I am attracted to Lopez because his life work has successfully explored the border between nature writing and fiction, the two genres that appeal to me most as a writer. His language is elegant and eloquent, elucidating a concept of mind transcending the human, seeping into cosmology. He almost persuades me to resume believing in a higher creative consciousness, though he rarely speaks directly to that matter. He demonstrates that Nature is greater than we can ever fathom, and we meddle with it at our peril. I have always believed that, whether or not I believed in a god.

I used to write more frequently in this same vein, but for some years my mind has been too cluttered. This problem became vividly apparent over the past week's vacation while I delved into more pages of this profound tome. I need to make more room for my own thoughts. The peaceful corners of my new apartment invite me to sit, reflect and write. Now I only have to make time for it. It's so easy to become obsessed with the million urgent and necessary matters that clutter a day.
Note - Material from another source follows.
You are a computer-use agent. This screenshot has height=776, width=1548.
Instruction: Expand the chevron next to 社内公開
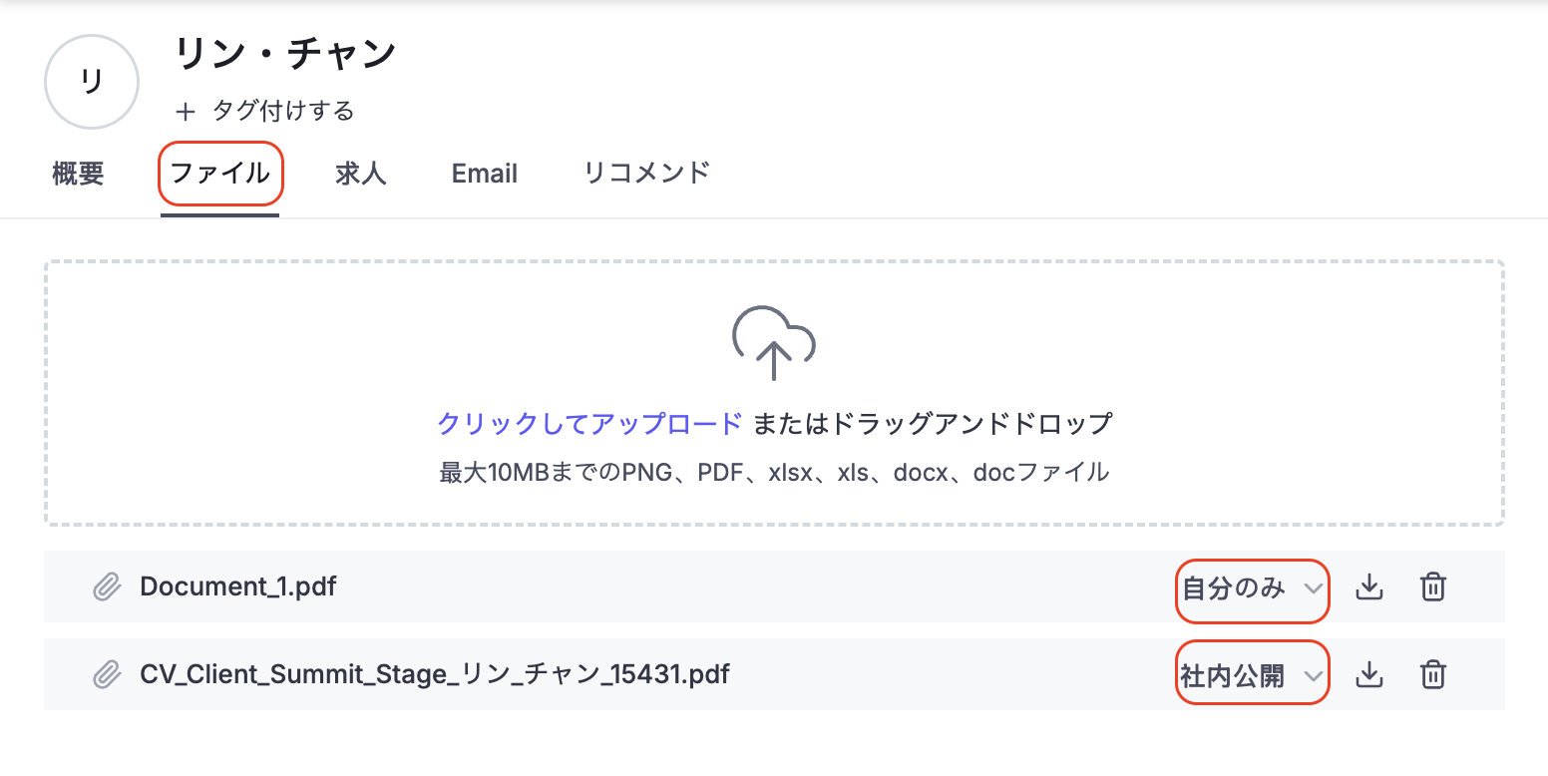1314,676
Thursday evening I drove Marian and Kerri home from the cottage to Port Hope, and made the return journey along a quiet and forsaken road. Highway 35 winds through low hills and dense forest. On humid nights, trees along the roadside always shine as if with frost. About midnight a waning moon rose and began to appear periodically through clefts in the landscape, casting silver light across each lake I passed. It was a rich voyage for the senses.

I wanted to derive cogent insight from that motor pilgrimage, but nothing came to mind. All I knew was, I need to start making space in my head again. Maybe we all do. Are you too busy to look for lessons arising from your daily activities? You only are because, like me, you tell yourself so. Or you're so preoccupied you don't even ask the question.

Moonlight stretches along the road before me. The dotted line curves out of sight like the threads of yarn into future squares. I will continue to follow, and see what I find.